Savanna and Hope Become Semi-Famous

I made a lot of new friends after January 8th, but few of them have touched my heart as much as the 5th and 6th graders at Stockton Elementary School.  They wrote to me in pencil on lined paper with perfectly readable penmanship.  Their addresses were in the upper right hand corner and the date was above Dear Mrs. Hileman and I loved them even before they shared their hearts. 


They read the newspaper every morning and Christina's story touched them.  They knew that she would want me to be happy and that she was glad to have me as her friend and that I shouldn't worry too much while I was healing as quickly as they wished I would.  They were sorry I got shot.


Is it any wonder that I fell in love?


Turns out that their teacher graduated from my high school a few years after the Class of 1969 and I went out into the world.  He sold real estate until he found the good life teaching small humans.  His emails are filled with warmth and admiration for his charges.  He's delivering an old-fashioned education and I know what that is because we both came up through the same school system.  Say what you will about our generation, we knew how to spell and how to format a personal letter and we read the newspaper and these students can say the same thing.  


As I said, an old-fashioned education.  Some things about the 20th century might be worth saving.


But I digress. 


The 6th graders in the class graduated this week.
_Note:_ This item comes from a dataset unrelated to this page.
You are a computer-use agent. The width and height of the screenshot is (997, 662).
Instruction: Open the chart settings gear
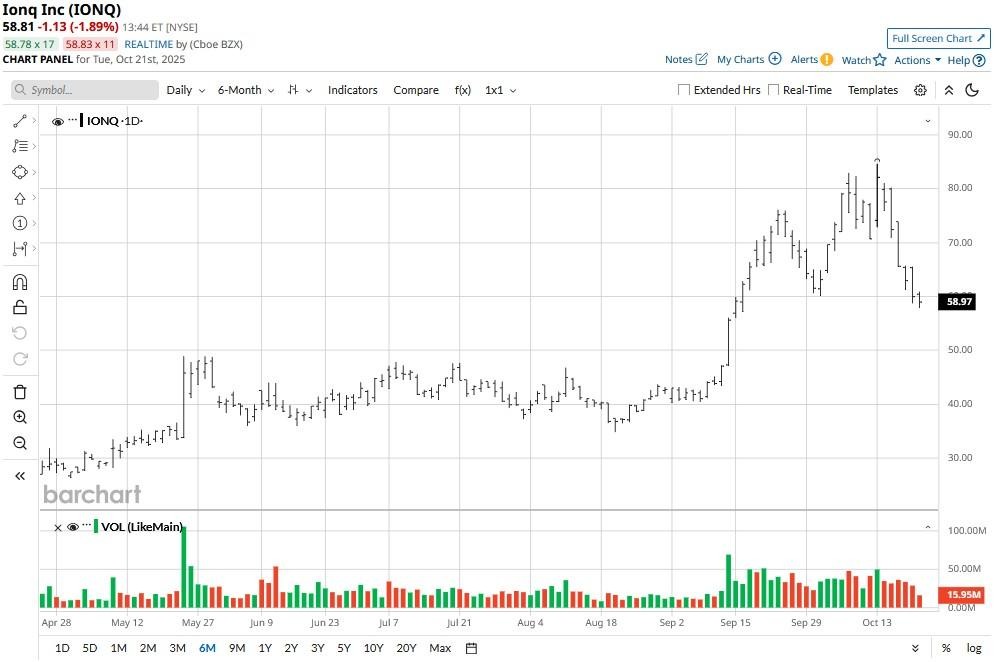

Two of them wrote  and read a beautiful poem  in memory of Christina Taylor Green, as their teacher told me in an email today.   My 5th grade pen-pal helped make the poster.  I'd show you the poet's entirely fabulous face except that I haven't asked for permission.  If it comes, I'll post it.  


For now, she will simply be mysterious.  In the 6th grade so much is mysterious that this might just feel ordinary.  I don't know.  It's hard to be true to yourself when you are in the 6th grade.  It's often dangerous to reveal deep emotion.  Sometimes you feel anonymous and wonder about your place in the world.  


Sometimes your place in the world is shaken.  Sometimes something really really awful happens to someone almost your age.  Someone so close to your age that you can remember when you were that age. And you're not that old to begin with.  


When something like that happens, some of us turn to words.  


For all these reasons and the hundred more you are thinking of right now I'm publishing Savanna and Hope's poem. 

Enjoy your summer and have fun in 7th grade, girls.  The best is yet to come.

Christina Taylor Green

A young girl…
A young soul…

Wanting happiness…
Nothing but happiness…

Should still be here…
Too precious…

Her life was taken…
But her soul remains…

` Her love of this world…
Was more than words could say.

We shall not forget…
A perfect life…
A perfect soul…

By Savannah and Hope

1 comment:

  1. What a beautiful poem. Such depth for ones so young. Thank you for sharing this.